The Research and Development (R&D) tax credit scheme has been running for over 15 years to reward innovative companies and to stimulate growth in the economy. Food Processing finds out more. 

The scheme works by reducing a company’s corporation tax bills, sometimes to zero and loss making companies can claim a cash payment. The scheme is applicable to any UK company seeking to improve or develop new products or processes, whether they be manufacturers, machinery makers, packing suppliers or anything in between – there are no industry or sector specific qualification criteria.

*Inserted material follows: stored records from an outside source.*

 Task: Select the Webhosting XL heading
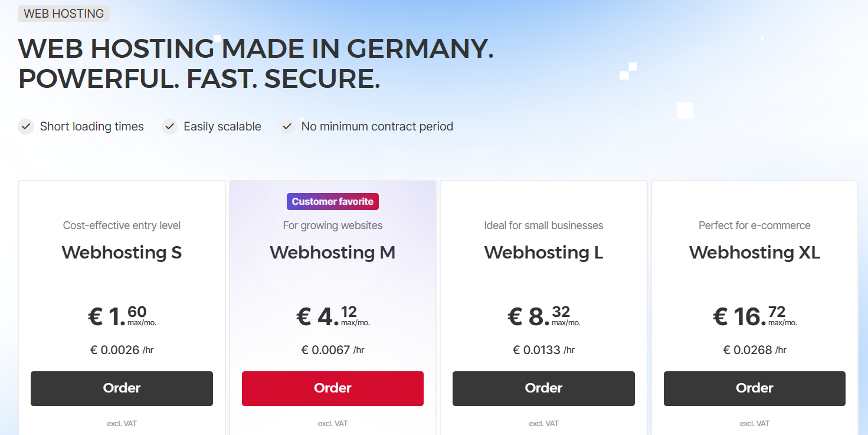click(x=754, y=253)
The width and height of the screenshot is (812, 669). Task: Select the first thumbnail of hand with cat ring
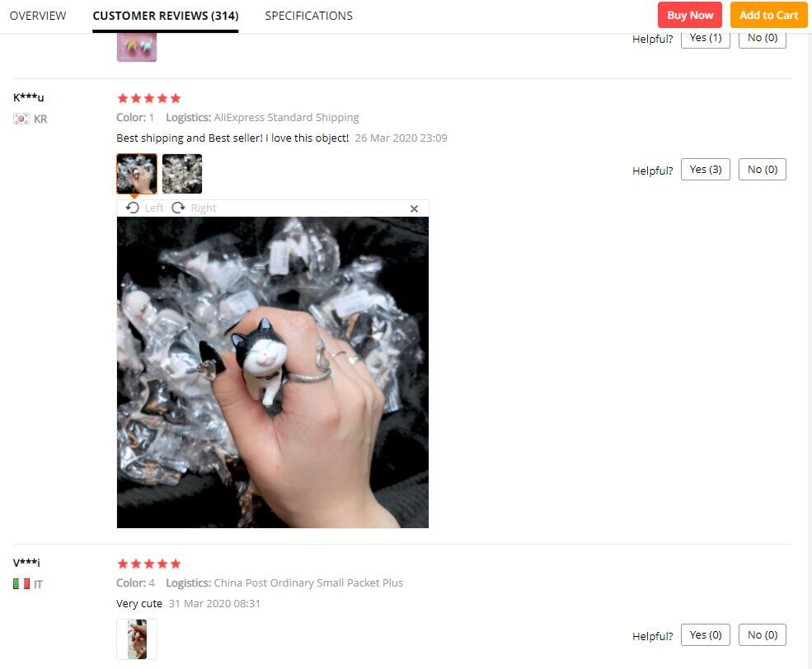pyautogui.click(x=137, y=174)
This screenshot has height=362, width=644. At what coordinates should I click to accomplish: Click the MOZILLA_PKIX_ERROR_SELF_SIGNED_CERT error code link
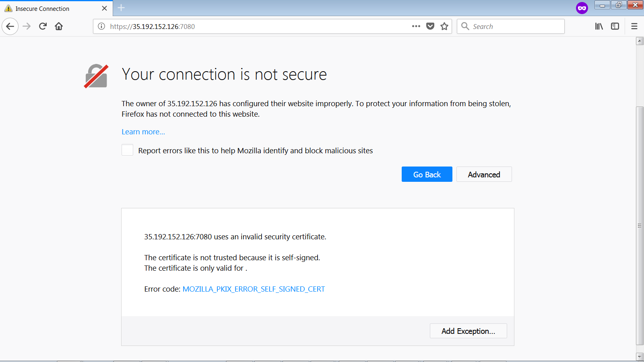tap(254, 289)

The downside of the scheme is that it is poorly understood and many companies don’t recognise that what they are doing qualifies as R&D. A good deal of professional advisors are also unsure, so many potential beneficiaries of the scheme are missing out.

Eligibility criteria
If you are a UK registered limited company (not LLPs, partnerships or sole traders) you have the potential to benefit. To qualify you need to be involved in attempting to do something that is more than just routine work. The Government guidance says: ‘Work that advances overall knowledge or capability in a field of science or technology, and projects and activities that help resolve scientific or technological uncertainties, may qualify for R&D relief’.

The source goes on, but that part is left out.